London, British Library, Cotton Claudius B.iv, f. 13r, Giants, the Hexateuch.

The converted Anglo-Saxons considered Scripture to be the most reliable source of information, literally accurate in all its details. Beginning with Genesis, the book of the Old Testament most often reproduced in Anglo- Saxon England, we read that "giants were on the earth in those days." This verse merited illustration in the Hexateuch, an extensively illuminated volume containing the first six books of the Old Testament, introduced by a prefatory letter by Ælfric.  These figures fill their half-page frame. They are logically the largest among the thousands of figures in this massive volume, as if drawn to scale within the manuscript, but they are otherwise not particularly fearsome or monstrous. Quite to the contrary, they gesture to one another in a restrained manner as they seem to hold a polite conversation. Their modes of dress, hair and beard in no way distinguish them from the rest of the biblical characters. There are numerous other references to giants and other monsters in the Old Testament, with Goliath as the most famous example. While twenty-first-century readers might scoff at the notion of turning to the Bible for scientific information about the races of the Earth, this was still being done well into the nineteenth-century, when prolific essayist and novelist Charles Mackay wrote that Acts 17:26 (God made of one blood all nations of the earth.) was in common usage by "preachers, professional lecturers, salaried philanthropists, and weak-minded women . . . together with the philosophers and the strong-minded women . . . and all the multitude of theorists" in discussions of the human races. 


Giants also appear as a common Anglo-Saxon poetic trope. As part of a semi-mythical history, they were credited with having built the monumental stone structures which remained from prehistory and the Roman occupation of Britain.  The Ruin describes one such building in its opening lines: 

Splendid is the rampart, broken by fate;
the burg burst apart, the work of giants crumbles.  

This enta geweorc, this work of giants, was considered to be too great to have been the product of human labor.

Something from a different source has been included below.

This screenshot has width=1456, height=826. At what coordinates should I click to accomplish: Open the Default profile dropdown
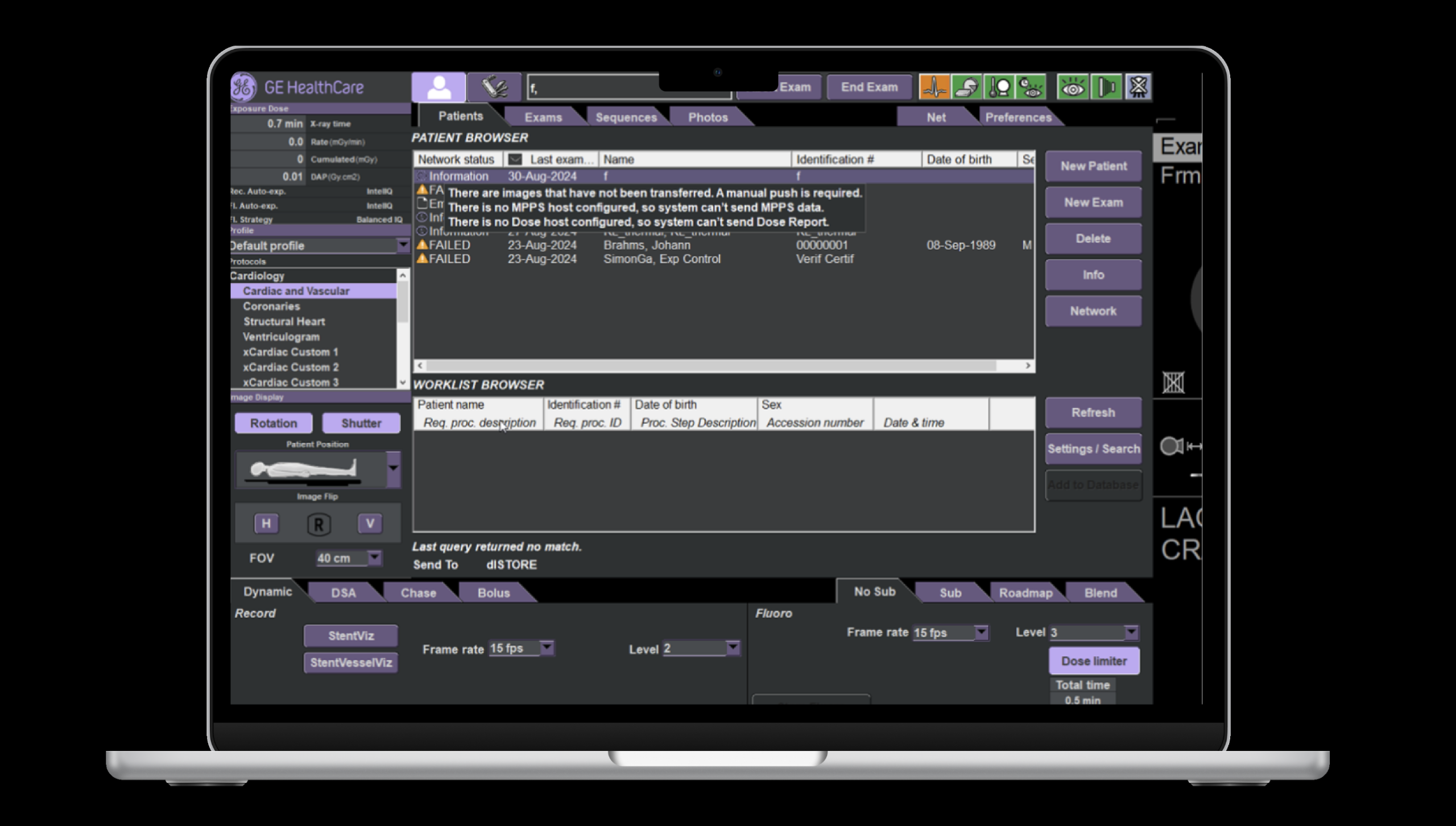403,245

The trope of enta geweorc served to distance the Anglo-Saxons from the entirely human past of Britain. Of course, all the Christian and, indeed, Jewish and Moslem world would have had the Biblical texts which may have inspired some of these later accounts, and yet "there is something distinctly Anglo-Saxon about this fascination with giants conjoined to the formation of alienated, human identities." In an Old English homily, giants were connected with two other traditions: Classical antiquity, kept alive through the monastic copying of texts, and Germanic religion, still very much alive in the living memories and beliefs even of longconverted groups. Biblically sanctioned giants are used by an Anglo-Saxon homilist as an explanation for the otherwise inexplicable worship of beings outside the Christian context: 

The devil ruled men in Middle-Earth, and all that time he worked against God and God's servants, and he raised himself over all, and so the heathen men would say that the gods must be their heathen leaders, just as was Hercules the Giant and Apollo, for whom they forsook the great God; Thor also and Odin, whom heathen men praise exceedingly.